It wasn't until the U.S.-led invasion of Iraq in 2003, however, that Seif and his wife, Manal Hassan, felt inspired. Crowds indignant at the attack and Egypt's alliance with the United States, including the passage of U.S. warships through the Suez Canal, surged into Cairo's Liberation Square, converged on the ruling party's headquarters and tried to move on the U.S. Embassy, where they were blocked by phalanxes of helmeted Central Security Forces conscripts. Seif remembered someone tearing down a banner for Mubarak. Khalil, the veteran activist, recalled the president's portrait being set on fire.
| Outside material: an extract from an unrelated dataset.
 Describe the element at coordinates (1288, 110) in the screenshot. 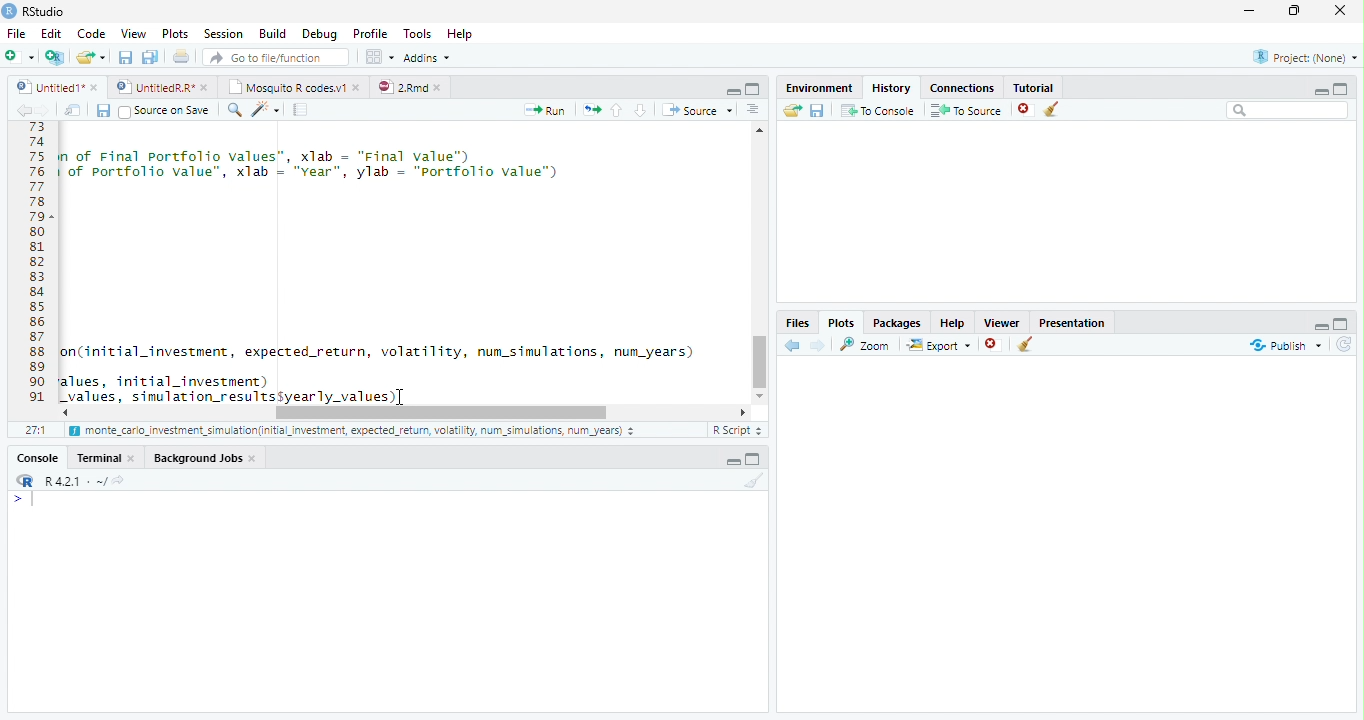

I see `Search` at that location.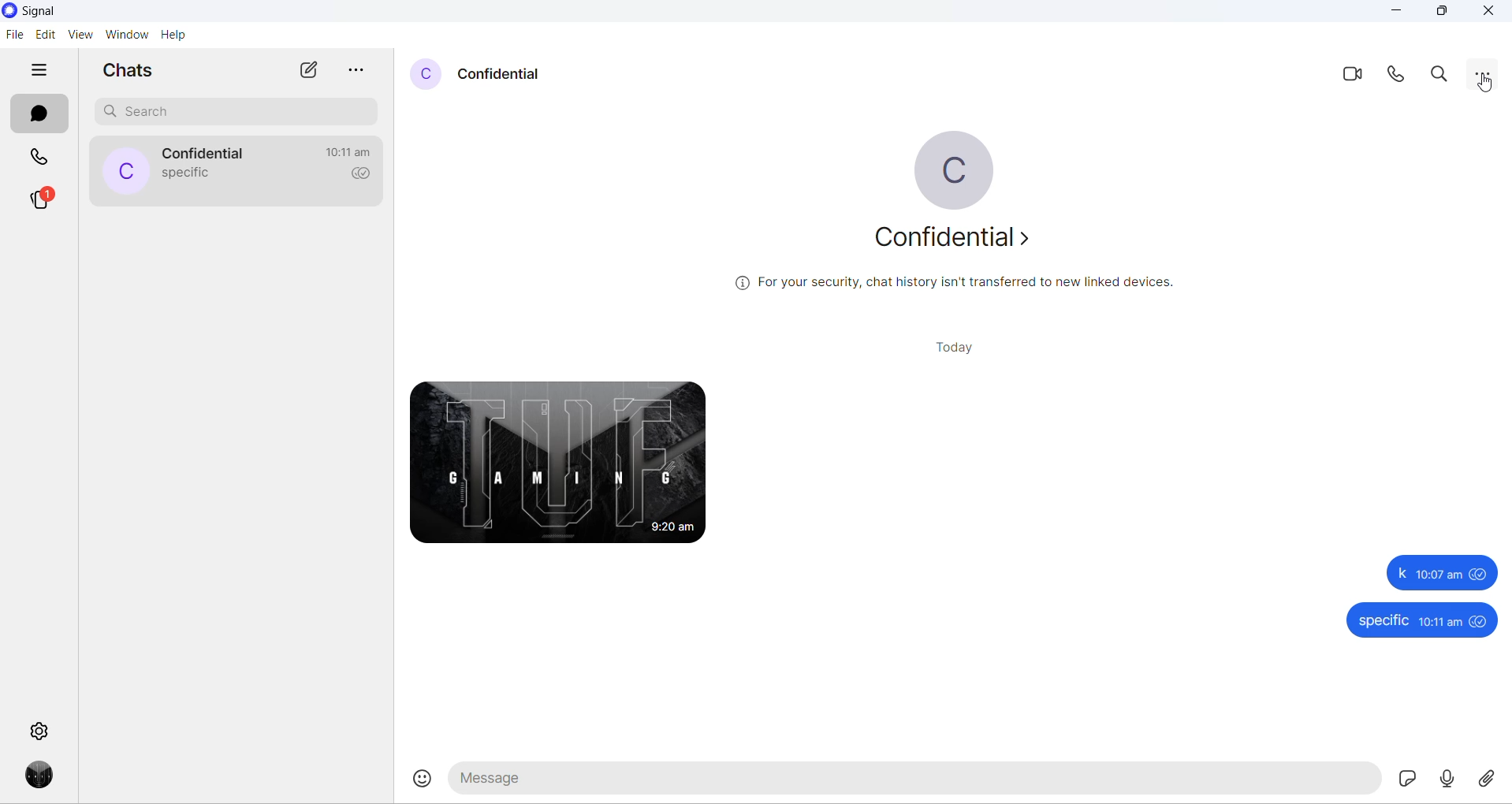  I want to click on last message, so click(183, 175).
As the hours passed, anti-U.S. chants melded into a chorus of protests against Mubarak's government.

"I felt if we could keep that spirit for a while, we could challenge the government," Khalil said. "The conclusions were unanimous in a sense: Let's talk about Egypt. Let's talk about dictatorship. Let's talk about Mubarak. They're part of the same story."

Birth of a Movement

For 11 years, Abul-Ela Maadi has tried to win government approval for Egypt's first Islamic, albeit moderate, political party. His shelves are cluttered with binders, packed with thousands of articles and interviews by him and his followers attempting to prove that his brand of politics has a place in the mainstream.

Fond of Pierre Cardin suits and quick to smile, Maadi is a garrulous man whose friends defy categorization: Coptic Christians, devout Muslims, leftists and followers of both Nasser and the Muslim Brotherhood. For years, he invited them and others to his home, a first-floor apartment with a view of the Pyramids, to share iftar, the traditional meal that breaks the daily Ramadan fast. In November 2003, 22 people from across the spectrum attended, Marxists mingling with Islamic activists. After a sumptuous meal of stuffed pigeon and a soupy dish known as mulukhiya, they sat for hours over tea, addressing the question Maadi put forward.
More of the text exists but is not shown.